## Recorded information
* * * * * * * * *

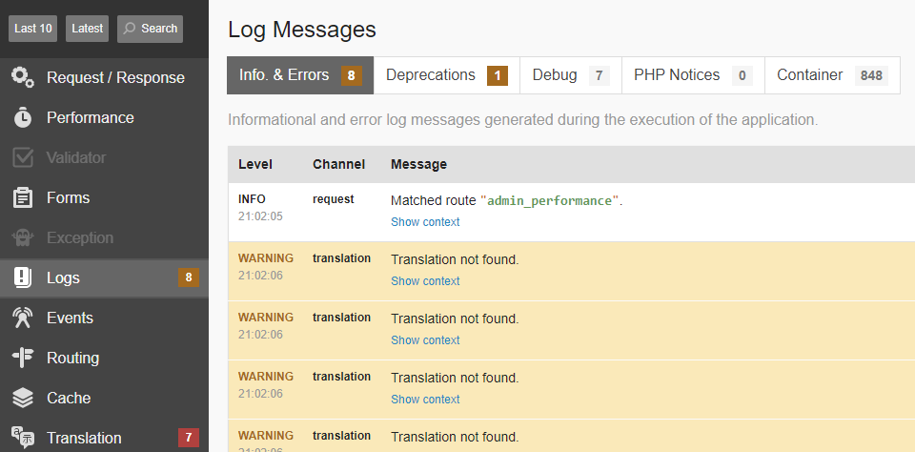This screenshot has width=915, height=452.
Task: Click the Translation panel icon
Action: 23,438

* * * * * * * * *

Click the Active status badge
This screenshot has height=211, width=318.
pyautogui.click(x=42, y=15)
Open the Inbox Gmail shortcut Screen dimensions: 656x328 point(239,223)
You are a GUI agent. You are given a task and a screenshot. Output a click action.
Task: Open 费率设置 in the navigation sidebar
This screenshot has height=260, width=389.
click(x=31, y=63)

* * * * * * * * *

## What is needed
Across the data, pull every line containing the string "Open".

## Answer to this problem
Open the Inbox Gmail shortcut Screen dimensions: 656x328 point(239,223)
Task: Open 费率设置 in the navigation sidebar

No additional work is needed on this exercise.